The dollar was broadly higher against other major currencies on Friday, despite U.S. data being weaker than expected.
The U.S. Commerce Department reported on Friday that increases in consumer spending last month were in line with expectations, up 0.1%. Core inflation, however, eased unexpectedly.
The core personal consumption expenditures price index eased to 1.3% in August, down from 1.4% in July. The Federal Reserve is targeting a 2% reading.
The weak inflation data weighed on the greenback, as did speculation of Federal Reserve Chair Janet Yellen being replaced. U.S. Treasury Secretary Steven Mnuchin and President Donald Trump reportedly had a meeting with Kevin Warsh to discuss his possible nomination as Yellen’s replacement.
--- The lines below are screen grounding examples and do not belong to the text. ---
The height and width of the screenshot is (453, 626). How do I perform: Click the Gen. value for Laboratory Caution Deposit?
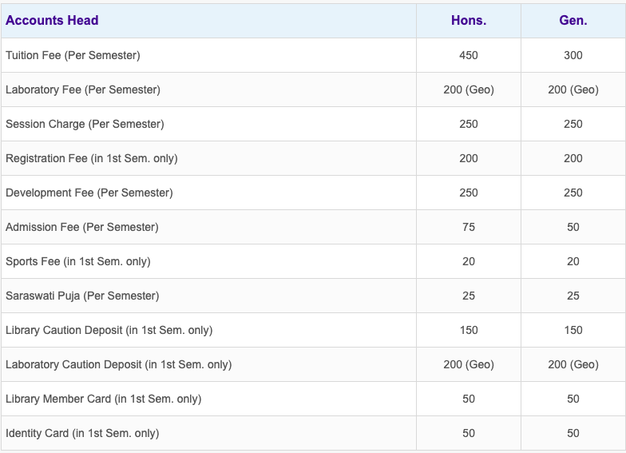(573, 364)
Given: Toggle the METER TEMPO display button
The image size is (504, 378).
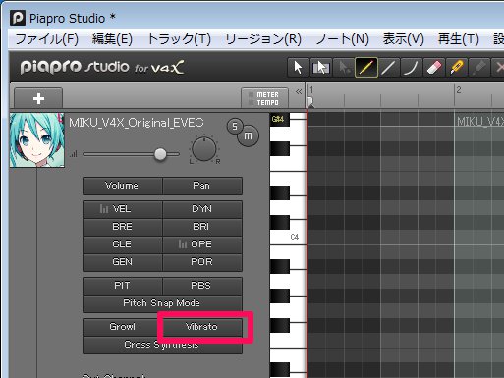Looking at the screenshot, I should point(264,98).
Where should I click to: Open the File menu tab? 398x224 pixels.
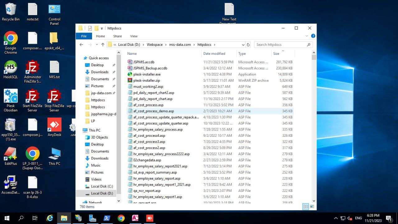pyautogui.click(x=84, y=36)
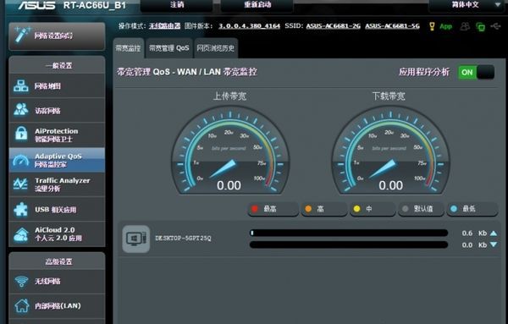Click the DESKTOP-SGPT2SQ upload arrow
The image size is (508, 324).
coord(494,233)
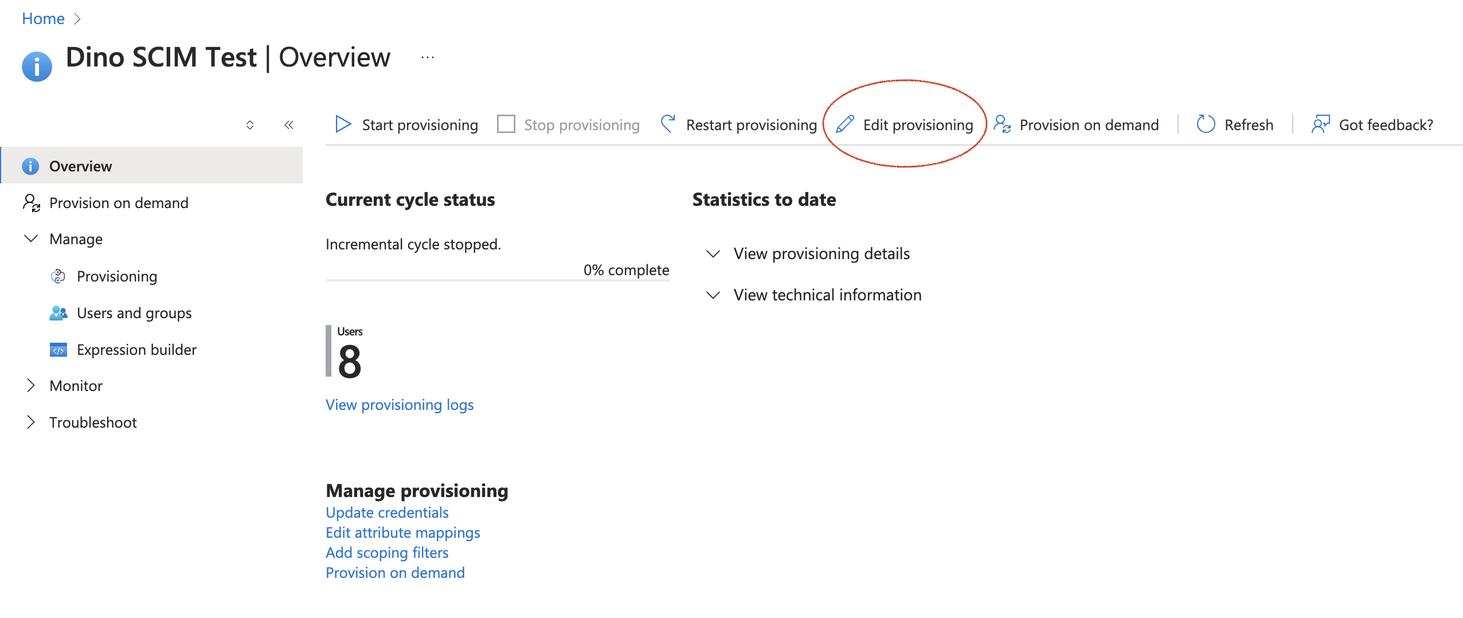Viewport: 1463px width, 618px height.
Task: Open View provisioning logs link
Action: (x=400, y=405)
Warsh served as a Fed Governor from 2006 through 2011. He was also a member of the former Fed chairman Ben Bernanke’s circle of advisers.
The greenback found support after U.S. Donald Trump revealed a plan on Wednesday to lower taxes for Americans and businesses.
Trump’s plan still faces challenges, as the Republicans in Congress are divided over the issue and Democrats are against it.
The pound slipped 0.36% against the dollar, trading at 1.3394. The dollar also gained against the yen, trading up 0.29% to 112.63.
In the UK, the Office for National Statistics reported that gross domestic product increased by 1.5% in the second quarter of the year, failing to meet expectations of a 1.7% expansion. The UK economy grew by 0.3% in the three-month period ended June.
The euro, however, gained against the greenback, up 0.13% to 1.1802. The gain comes despite data on Friday showing that the consumer price inflation held steady in September instead of increasing as expected.
Elsewhere, the Australian dollar was weaker against the dollar, falling 0.15% to 0.7844. The New Zealand dollar held steady at 0.7233.
Against the Canadian dollar, the greenback gained 0.18% to trade at 1.2450.